Так, что тут у нас? Пресс-конференция мэра, девчонки какие-то… о, мой любимый ручей! Я невольно залюбовался его давно знакомыми видами и, когда трамвай резко затормозил, фотоаппарат чуть не выпал у меня из рук. «Ладно, - решил я, - поудаляем девчонок» - и принялся быстро щёлкать по кнопкам. “Are you sure you want to delete... ?” – «йййеп». И так много раз. Будем надеяться, эти фотографии всё-таки были предварительно скинуты на комп. Может даже отосланы уже в редакцию – хоть убей, не помню.
Я убрал своего зверя в его переносное логово и взглянул в окно. Школа. Стая кусачих мурашек пробежала по спине от её вида. Пора выходить, конечная.
Оказавшись на улице, я с минуту разглядывал школьное крыльцо, а потом перешёл через рельсы и, пройдя немногим более сто шагов по узкому тротуару и свернув с него, увидел Серёгин дом.

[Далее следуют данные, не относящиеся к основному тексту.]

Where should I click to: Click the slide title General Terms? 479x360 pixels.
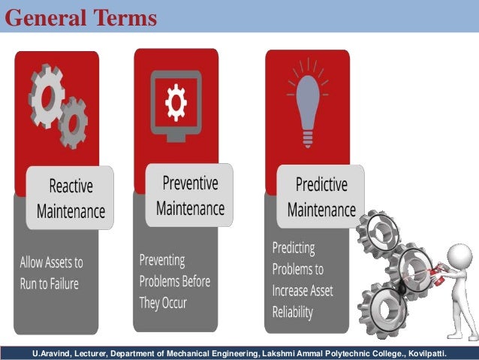point(81,17)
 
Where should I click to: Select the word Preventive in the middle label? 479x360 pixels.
point(190,183)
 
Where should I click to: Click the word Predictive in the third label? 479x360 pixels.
point(321,185)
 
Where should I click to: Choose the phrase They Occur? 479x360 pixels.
point(163,303)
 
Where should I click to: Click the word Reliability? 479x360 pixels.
point(292,311)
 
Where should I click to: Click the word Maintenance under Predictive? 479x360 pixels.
point(321,208)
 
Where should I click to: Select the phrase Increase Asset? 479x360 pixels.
point(302,290)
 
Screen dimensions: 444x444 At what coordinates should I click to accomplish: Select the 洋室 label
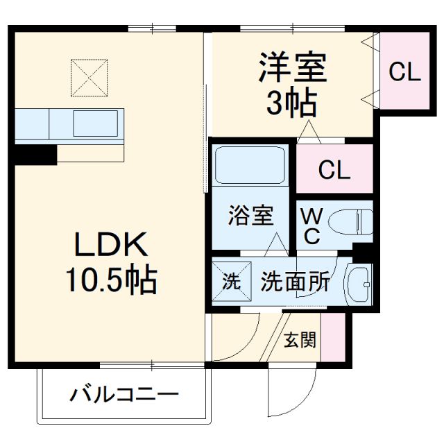click(x=291, y=69)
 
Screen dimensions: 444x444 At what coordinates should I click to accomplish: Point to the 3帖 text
click(x=291, y=104)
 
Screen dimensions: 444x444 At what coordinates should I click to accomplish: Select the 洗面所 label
click(x=294, y=282)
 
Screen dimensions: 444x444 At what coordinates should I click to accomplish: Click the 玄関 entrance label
click(x=300, y=341)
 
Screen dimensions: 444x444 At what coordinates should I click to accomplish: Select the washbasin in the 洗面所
click(x=360, y=282)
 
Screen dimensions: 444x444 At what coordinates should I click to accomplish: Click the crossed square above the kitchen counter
click(x=89, y=77)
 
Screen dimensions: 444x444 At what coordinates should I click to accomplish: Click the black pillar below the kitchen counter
click(x=33, y=154)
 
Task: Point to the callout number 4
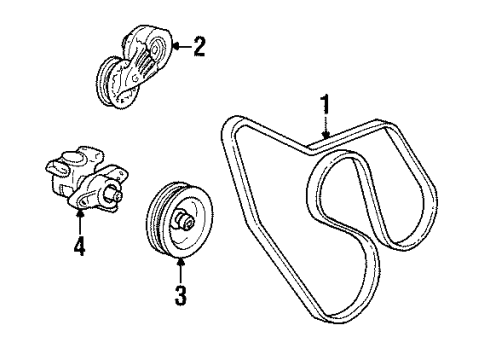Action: (78, 244)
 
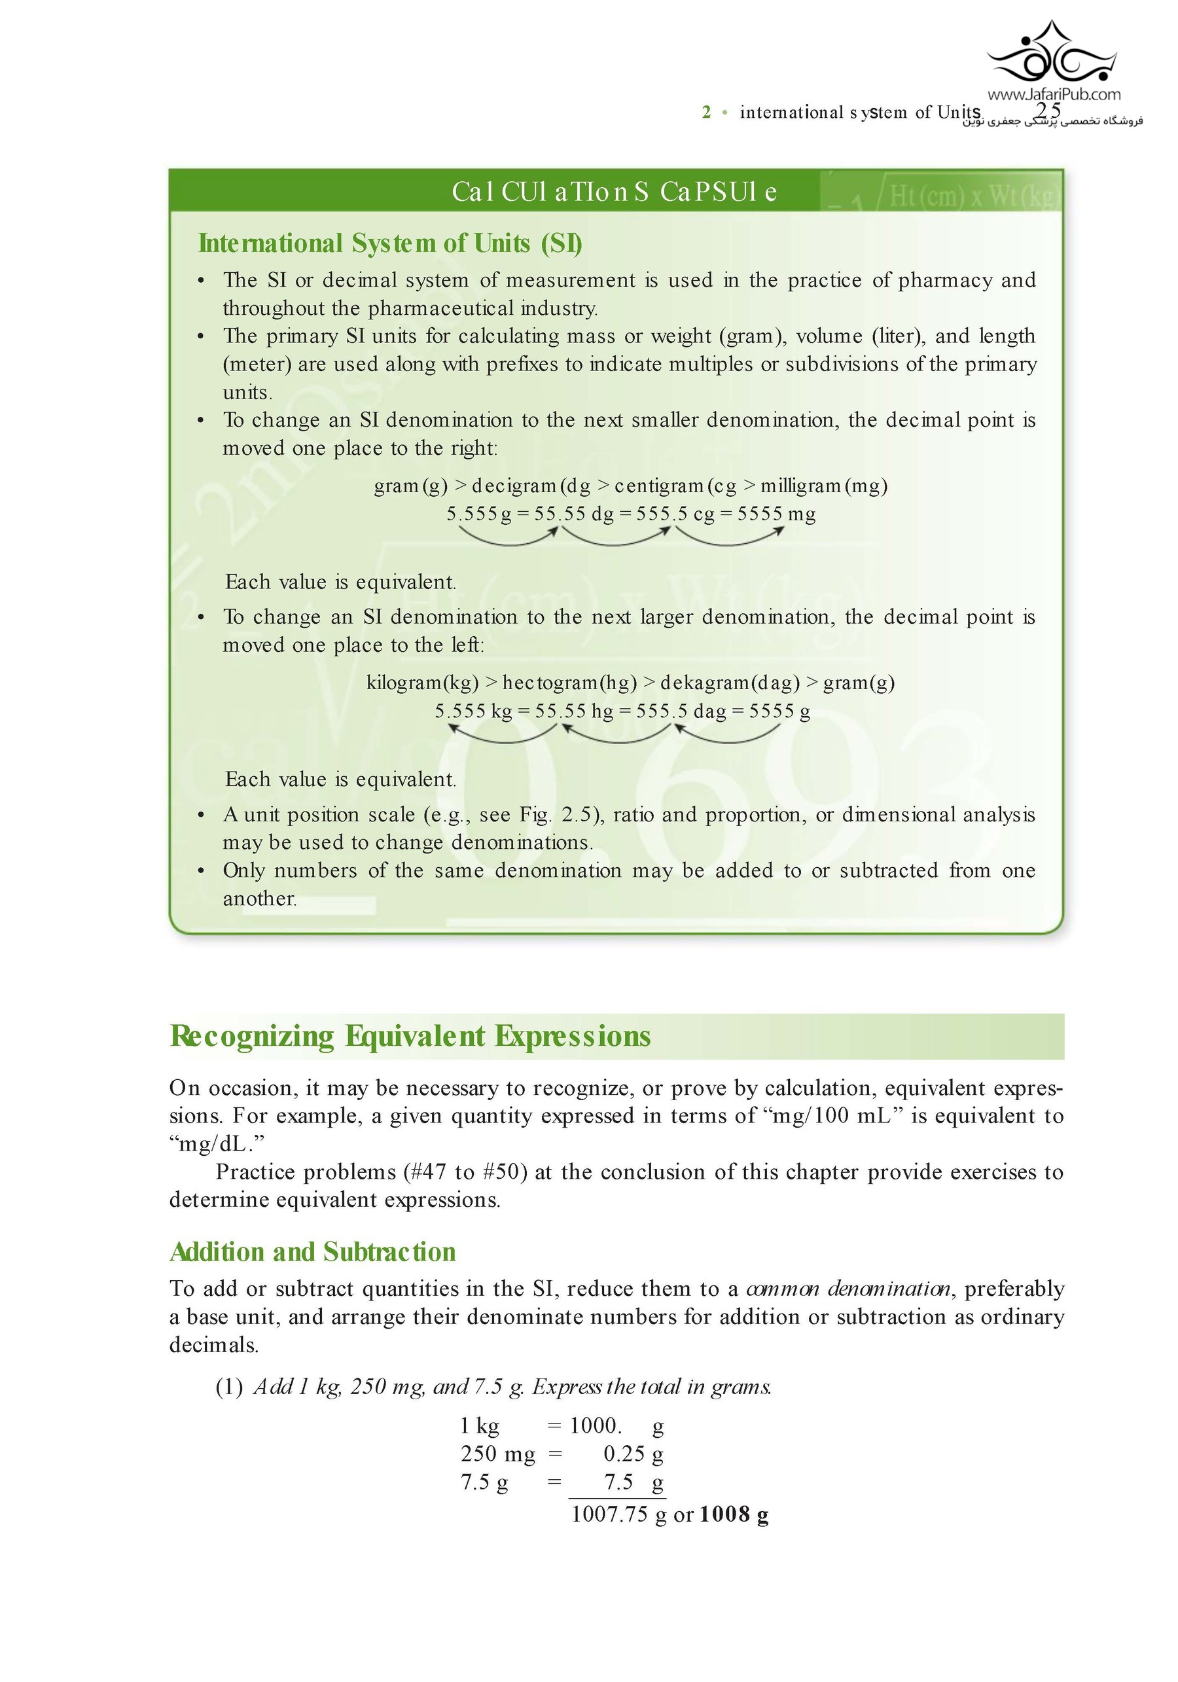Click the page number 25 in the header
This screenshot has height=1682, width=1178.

- Толян! Ну, блин, ты как всегда… я уж думал, не приедешь.
- Что, опоздал?
- Ну, как тебе сказать… да, в общем-то, ничего страшного. Пошли, чаю выпьем.
Внутри мало что изменилось. Особенно ярко это символизировал холодильник, весь в наклейках от жвачек, что продавались в девяностых и пользовались у детей огромной популярностью. Я поздоровался с Серёгиной матерью, и сказал, в ответ на её вежливый вопрос, что у меня всё в порядке, жив/здоров. Мы сели за стол, обоим было немного неловко… и грустно. Мне хотелось поскорее со всем покончить и убежать домой, обратно в свою жизнь, в 2009-й.
- А как добрался-то? Пешком что ли? Я машины вроде не заметил.
- Да не, я на трамвае. Машина сломалась… - отвечал я, делая глоток отвратительного еле тёплого «чая».
Серёга как-то странно посмотрел на меня.
- На трамвае? Ну да, как скажешь…
- В смысле? Чё не так? На трамвае, на двадцать пятом. – Я смотрел на моего старого приятеля, пытаясь понять, что за мысли придают его слегка постаревшему лицу это саркастичное выражение.
- Ты, Толян, видать совсем заработался… или я не знаю чё. Двадцать пятый лет шесть уж не ходит, на прошлой неделе вон, даже рельсы разобрали и увезли.
- Да ладно? – я поставил стакан на стол.
Мы какое-то время провели за обменом репликами в стиле «да ладно прикалываться, я только что ехал… » и «да иди сам посмотри и сам хорош прикалываться, ехал он…». В итоге, решено было отложить чаепитие и пойти выяснить, кто из нас сошёл с ума.
И если бы я победил в том споре, стоило ли о нём писать? Само собой, я и решил рассказать эту историю, потому что Серёга оказался прав! Кое-где рельс уже не было вовсе, кое-где они еле выглядывали из-под травы и снега своими ржавыми поверхностями.